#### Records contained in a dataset
'''

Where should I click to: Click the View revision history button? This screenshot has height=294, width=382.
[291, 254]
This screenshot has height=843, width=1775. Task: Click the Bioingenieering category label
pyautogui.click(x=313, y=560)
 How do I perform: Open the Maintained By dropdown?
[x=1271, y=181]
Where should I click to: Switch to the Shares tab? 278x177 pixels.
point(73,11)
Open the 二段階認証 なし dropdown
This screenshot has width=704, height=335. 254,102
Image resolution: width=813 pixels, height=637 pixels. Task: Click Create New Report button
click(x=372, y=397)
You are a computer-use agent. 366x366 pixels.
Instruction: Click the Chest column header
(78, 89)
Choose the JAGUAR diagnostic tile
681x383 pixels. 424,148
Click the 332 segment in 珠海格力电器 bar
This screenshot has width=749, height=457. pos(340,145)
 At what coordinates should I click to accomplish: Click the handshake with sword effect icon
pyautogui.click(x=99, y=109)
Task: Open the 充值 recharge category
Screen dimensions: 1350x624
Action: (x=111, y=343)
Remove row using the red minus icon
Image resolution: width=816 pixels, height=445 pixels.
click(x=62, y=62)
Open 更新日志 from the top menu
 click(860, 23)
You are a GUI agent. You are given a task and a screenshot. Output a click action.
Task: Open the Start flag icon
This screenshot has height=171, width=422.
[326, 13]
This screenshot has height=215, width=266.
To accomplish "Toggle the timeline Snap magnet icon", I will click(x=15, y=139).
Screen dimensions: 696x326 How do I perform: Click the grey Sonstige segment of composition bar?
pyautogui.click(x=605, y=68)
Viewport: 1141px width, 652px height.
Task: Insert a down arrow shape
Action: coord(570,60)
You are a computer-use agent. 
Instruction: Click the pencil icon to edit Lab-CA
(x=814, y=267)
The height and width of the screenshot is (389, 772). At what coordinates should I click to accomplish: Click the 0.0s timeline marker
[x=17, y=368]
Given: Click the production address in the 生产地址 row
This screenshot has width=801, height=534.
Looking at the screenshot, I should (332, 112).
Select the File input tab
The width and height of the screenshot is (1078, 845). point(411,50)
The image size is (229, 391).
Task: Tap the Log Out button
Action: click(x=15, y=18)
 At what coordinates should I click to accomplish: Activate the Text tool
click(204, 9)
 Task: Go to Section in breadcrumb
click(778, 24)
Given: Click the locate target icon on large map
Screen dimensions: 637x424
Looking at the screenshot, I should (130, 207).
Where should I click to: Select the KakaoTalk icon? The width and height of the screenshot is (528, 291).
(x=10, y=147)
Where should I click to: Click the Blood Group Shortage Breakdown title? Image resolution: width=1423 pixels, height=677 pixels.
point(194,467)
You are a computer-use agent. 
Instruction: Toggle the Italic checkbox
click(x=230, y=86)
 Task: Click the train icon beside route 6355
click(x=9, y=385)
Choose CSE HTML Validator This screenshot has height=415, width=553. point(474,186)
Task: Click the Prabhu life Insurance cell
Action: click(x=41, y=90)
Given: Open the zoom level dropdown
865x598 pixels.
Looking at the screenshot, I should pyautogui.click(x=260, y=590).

'''

#### GOAL OF THE EXERCISE
An exact reproduction of all the entries above is the expected answer.

#### EXPECTED OUTPUT
Where should I click to: Click the View revision history button? This screenshot has height=294, width=382.
[291, 254]
This screenshot has height=843, width=1775. Task: Click the Bioingenieering category label
pyautogui.click(x=313, y=560)
 How do I perform: Open the Maintained By dropdown?
[x=1271, y=181]
Where should I click to: Switch to the Shares tab? 278x177 pixels.
point(73,11)
Open the 二段階認証 なし dropdown
This screenshot has width=704, height=335. 254,102
Image resolution: width=813 pixels, height=637 pixels. Task: Click Create New Report button
click(x=372, y=397)
You are a computer-use agent. 366x366 pixels.
Instruction: Click the Chest column header
(78, 89)
Choose the JAGUAR diagnostic tile
681x383 pixels. 424,148
Click the 332 segment in 珠海格力电器 bar
This screenshot has width=749, height=457. pos(340,145)
 At what coordinates should I click to accomplish: Click the handshake with sword effect icon
pyautogui.click(x=99, y=109)
Task: Open the 充值 recharge category
Screen dimensions: 1350x624
Action: (x=111, y=343)
Remove row using the red minus icon
Image resolution: width=816 pixels, height=445 pixels.
click(x=62, y=62)
Open 更新日志 from the top menu
 click(860, 23)
You are a GUI agent. You are given a task and a screenshot. Output a click action.
Task: Open the Start flag icon
This screenshot has height=171, width=422.
[326, 13]
This screenshot has height=215, width=266.
To accomplish "Toggle the timeline Snap magnet icon", I will click(x=15, y=139).
Screen dimensions: 696x326 How do I perform: Click the grey Sonstige segment of composition bar?
pyautogui.click(x=605, y=68)
Viewport: 1141px width, 652px height.
Task: Insert a down arrow shape
Action: coord(570,60)
You are a computer-use agent. 
Instruction: Click the pencil icon to edit Lab-CA
(x=814, y=267)
The height and width of the screenshot is (389, 772). At what coordinates should I click to accomplish: Click the 0.0s timeline marker
[x=17, y=368]
Given: Click the production address in the 生产地址 row
This screenshot has width=801, height=534.
Looking at the screenshot, I should (332, 112).
Select the File input tab
The width and height of the screenshot is (1078, 845). point(411,50)
The image size is (229, 391).
Task: Tap the Log Out button
Action: click(x=15, y=18)
 At what coordinates should I click to accomplish: Activate the Text tool
click(204, 9)
 Task: Go to Section in breadcrumb
click(778, 24)
Given: Click the locate target icon on large map
Screen dimensions: 637x424
Looking at the screenshot, I should (130, 207).
Where should I click to: Select the KakaoTalk icon? The width and height of the screenshot is (528, 291).
(x=10, y=147)
Where should I click to: Click the Blood Group Shortage Breakdown title? Image resolution: width=1423 pixels, height=677 pixels.
point(194,467)
You are a computer-use agent. 
Instruction: Toggle the Italic checkbox
click(x=230, y=86)
 Task: Click the train icon beside route 6355
click(x=9, y=385)
Choose CSE HTML Validator This screenshot has height=415, width=553. point(474,186)
Task: Click the Prabhu life Insurance cell
Action: click(x=41, y=90)
Given: Open the zoom level dropdown
865x598 pixels.
Looking at the screenshot, I should pyautogui.click(x=260, y=590).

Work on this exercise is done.